Centrarei a minha análise na crítica liberal ao estatismo getuliano, de parte dos clássicos do nosso liberalismo republicano, Eugênio Gudin (1886-1986) e Roberto Campos (1917-2001). Mestre Gudin era claro acerca do que se poderia entender por desenvolvimento: imaginar sequer que ele poderia provir da ação estatal, era um despropósito. O Estado, para Gudin, só sabe duas coisas: gastar e imprimir papel moeda. Frisava a respeito: “Há muito quem pense – e pense erradamente – que muitos dos empreendimentos não poderiam ter-se realizado porque a economia privada não dispõe de recursos suficientes e porque só o Estado tem capacidade financeira para tanto. É um erro, baseado na ideia de que o Estado pode forjar capital. O que o Estado forja é papel moeda e empréstimos bancários, por inflação de crédito, e foi isso que se fez no Brasil.
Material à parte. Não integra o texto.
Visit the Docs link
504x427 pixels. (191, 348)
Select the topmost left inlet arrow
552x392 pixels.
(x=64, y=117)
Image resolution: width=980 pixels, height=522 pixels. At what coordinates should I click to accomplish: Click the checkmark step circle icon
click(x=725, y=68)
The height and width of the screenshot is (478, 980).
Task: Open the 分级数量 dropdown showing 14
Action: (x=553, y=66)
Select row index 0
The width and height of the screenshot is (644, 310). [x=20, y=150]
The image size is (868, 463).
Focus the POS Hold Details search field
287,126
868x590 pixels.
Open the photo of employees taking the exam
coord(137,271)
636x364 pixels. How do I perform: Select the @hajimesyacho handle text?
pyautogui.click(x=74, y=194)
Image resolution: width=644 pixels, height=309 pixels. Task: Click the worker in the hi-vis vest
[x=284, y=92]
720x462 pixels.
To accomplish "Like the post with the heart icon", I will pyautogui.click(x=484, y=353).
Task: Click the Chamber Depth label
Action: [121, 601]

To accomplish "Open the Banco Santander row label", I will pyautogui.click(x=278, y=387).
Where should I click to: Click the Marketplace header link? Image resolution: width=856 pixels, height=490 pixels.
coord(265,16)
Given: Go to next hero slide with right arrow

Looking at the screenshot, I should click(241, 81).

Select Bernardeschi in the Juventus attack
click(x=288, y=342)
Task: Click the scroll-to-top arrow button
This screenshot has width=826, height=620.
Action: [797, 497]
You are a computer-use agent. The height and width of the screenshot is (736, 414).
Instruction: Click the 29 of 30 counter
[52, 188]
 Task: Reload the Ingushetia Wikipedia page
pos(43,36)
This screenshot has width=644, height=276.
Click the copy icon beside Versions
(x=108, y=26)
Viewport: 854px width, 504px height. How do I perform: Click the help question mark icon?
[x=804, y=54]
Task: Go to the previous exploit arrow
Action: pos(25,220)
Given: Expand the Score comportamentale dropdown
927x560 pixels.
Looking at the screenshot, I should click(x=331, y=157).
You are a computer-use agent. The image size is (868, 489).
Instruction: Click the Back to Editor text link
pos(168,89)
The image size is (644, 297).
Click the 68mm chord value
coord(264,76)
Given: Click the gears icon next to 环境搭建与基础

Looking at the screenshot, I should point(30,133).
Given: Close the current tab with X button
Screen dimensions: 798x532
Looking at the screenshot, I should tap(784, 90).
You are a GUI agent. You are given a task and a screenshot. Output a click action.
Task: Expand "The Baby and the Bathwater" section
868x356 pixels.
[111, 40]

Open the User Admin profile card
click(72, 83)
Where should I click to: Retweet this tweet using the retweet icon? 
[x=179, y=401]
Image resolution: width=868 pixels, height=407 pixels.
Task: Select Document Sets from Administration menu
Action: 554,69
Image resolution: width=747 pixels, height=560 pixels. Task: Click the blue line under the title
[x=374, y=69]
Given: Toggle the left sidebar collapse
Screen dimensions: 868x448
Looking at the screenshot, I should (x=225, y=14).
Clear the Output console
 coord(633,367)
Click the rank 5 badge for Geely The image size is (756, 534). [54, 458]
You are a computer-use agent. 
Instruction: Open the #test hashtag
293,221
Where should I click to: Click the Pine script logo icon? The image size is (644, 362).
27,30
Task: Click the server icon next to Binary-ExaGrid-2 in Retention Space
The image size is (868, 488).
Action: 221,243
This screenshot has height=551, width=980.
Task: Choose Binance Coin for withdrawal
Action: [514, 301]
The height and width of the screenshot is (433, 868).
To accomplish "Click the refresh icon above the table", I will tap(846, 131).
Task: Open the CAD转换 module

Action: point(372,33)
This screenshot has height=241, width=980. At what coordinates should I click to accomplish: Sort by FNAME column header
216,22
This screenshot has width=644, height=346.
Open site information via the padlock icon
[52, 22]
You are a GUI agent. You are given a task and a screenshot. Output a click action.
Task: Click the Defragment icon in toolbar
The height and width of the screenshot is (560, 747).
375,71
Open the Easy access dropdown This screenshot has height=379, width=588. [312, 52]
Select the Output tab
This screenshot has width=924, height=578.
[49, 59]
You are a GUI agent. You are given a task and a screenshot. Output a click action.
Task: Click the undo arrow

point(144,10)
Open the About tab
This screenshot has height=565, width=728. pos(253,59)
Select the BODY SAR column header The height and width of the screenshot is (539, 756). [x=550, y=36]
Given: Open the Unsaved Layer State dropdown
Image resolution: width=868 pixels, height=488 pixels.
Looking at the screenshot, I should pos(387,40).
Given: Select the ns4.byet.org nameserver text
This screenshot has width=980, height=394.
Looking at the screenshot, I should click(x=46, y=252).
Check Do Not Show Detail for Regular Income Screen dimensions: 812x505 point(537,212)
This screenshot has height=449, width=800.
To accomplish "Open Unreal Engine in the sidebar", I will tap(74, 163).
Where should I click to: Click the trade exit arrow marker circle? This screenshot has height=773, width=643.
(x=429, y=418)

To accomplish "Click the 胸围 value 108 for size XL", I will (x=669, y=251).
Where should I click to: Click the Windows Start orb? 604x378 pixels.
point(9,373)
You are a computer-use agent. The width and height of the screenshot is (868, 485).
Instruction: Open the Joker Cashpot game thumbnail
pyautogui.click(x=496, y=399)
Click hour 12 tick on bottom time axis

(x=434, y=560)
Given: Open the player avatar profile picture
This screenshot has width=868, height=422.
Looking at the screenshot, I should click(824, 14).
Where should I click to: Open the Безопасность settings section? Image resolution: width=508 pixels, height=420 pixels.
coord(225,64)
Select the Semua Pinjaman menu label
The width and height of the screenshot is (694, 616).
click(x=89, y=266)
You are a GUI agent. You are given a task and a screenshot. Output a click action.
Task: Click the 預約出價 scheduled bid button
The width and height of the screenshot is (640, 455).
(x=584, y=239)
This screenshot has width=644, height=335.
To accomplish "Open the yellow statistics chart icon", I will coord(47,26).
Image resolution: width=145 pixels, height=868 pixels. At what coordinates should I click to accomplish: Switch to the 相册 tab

Mas papel pintado só é capital na cabeça dos inocentes. O que o papel-moeda faz é tirar do povo para as mãos do governo que emite o dinheiro. A emissão de papel-moeda dá lugar ‘à privação forçada’; é um imposto, não direi como outro qualquer, porque é o pior deles (…). As empresas de economia mista, assim chamadas por serem organizadas com participação de capital do Estado e de particulares, não constituem solução, porque a participação do Estado afugenta o capital privado, pelo justo receio da forçosa preponderância que o Estado exercerá na administração da empresa e na escolha de seus dirigentes, feita, em regra, sob critérios políticos (…). O capital privado foge de colaborar com o capital do Estado porque não confia na capacidade e eficiência administrativas do Estado. Isso não é, aliás, peculiar ao Brasil nem ao seu atual governo. É um fenômeno geral” [Juscelino, uma crítica ao desenvolvimentismo, pp. 153-154].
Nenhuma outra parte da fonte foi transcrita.